Data entries
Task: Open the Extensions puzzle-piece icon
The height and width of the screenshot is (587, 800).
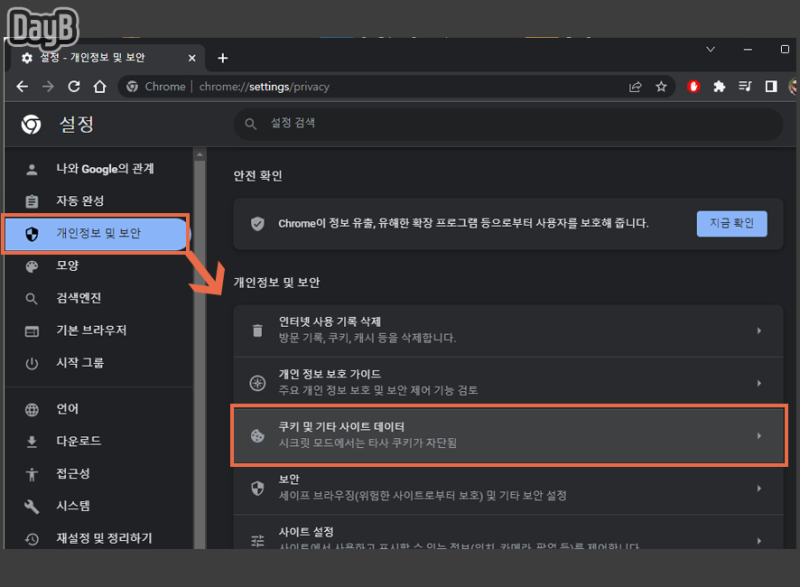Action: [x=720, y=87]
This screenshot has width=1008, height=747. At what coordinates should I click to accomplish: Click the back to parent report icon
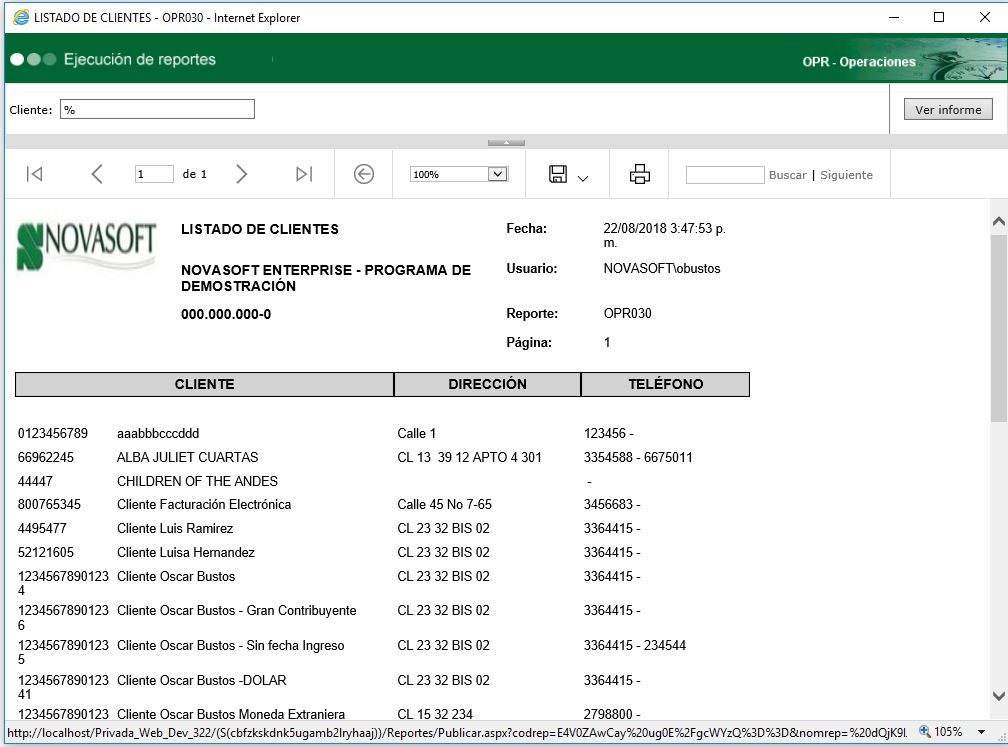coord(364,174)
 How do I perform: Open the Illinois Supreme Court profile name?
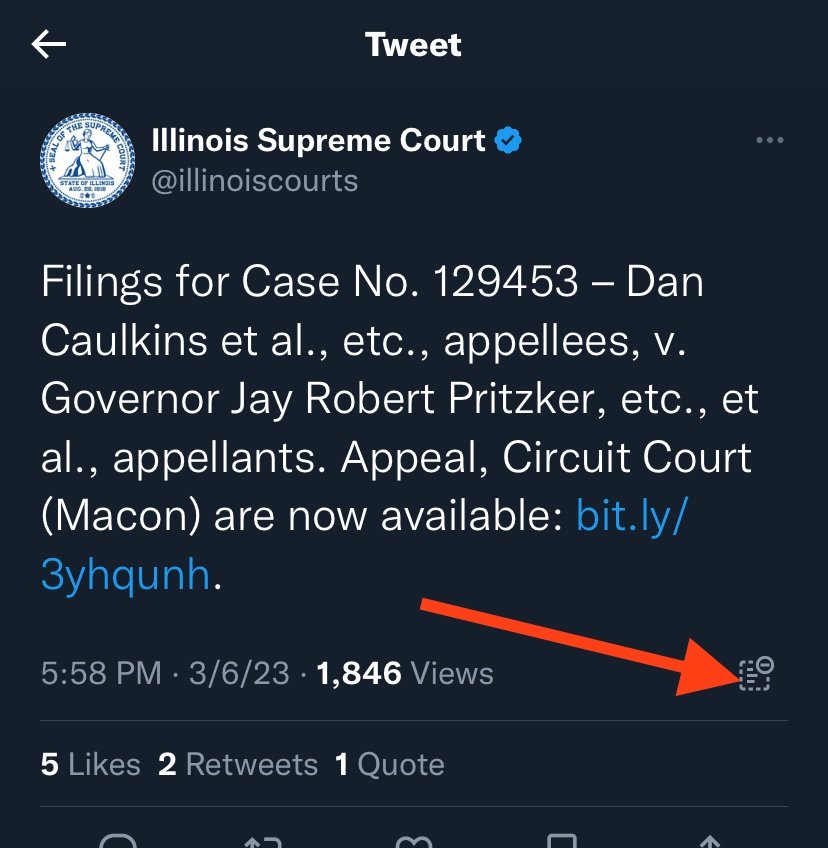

Work to complete:
Would you copy out each line of the records above where the word "Open" occurs?

Task solution:
Task: Open the Extensions puzzle-piece icon
 How do I perform: Open the Illinois Supreme Court profile name?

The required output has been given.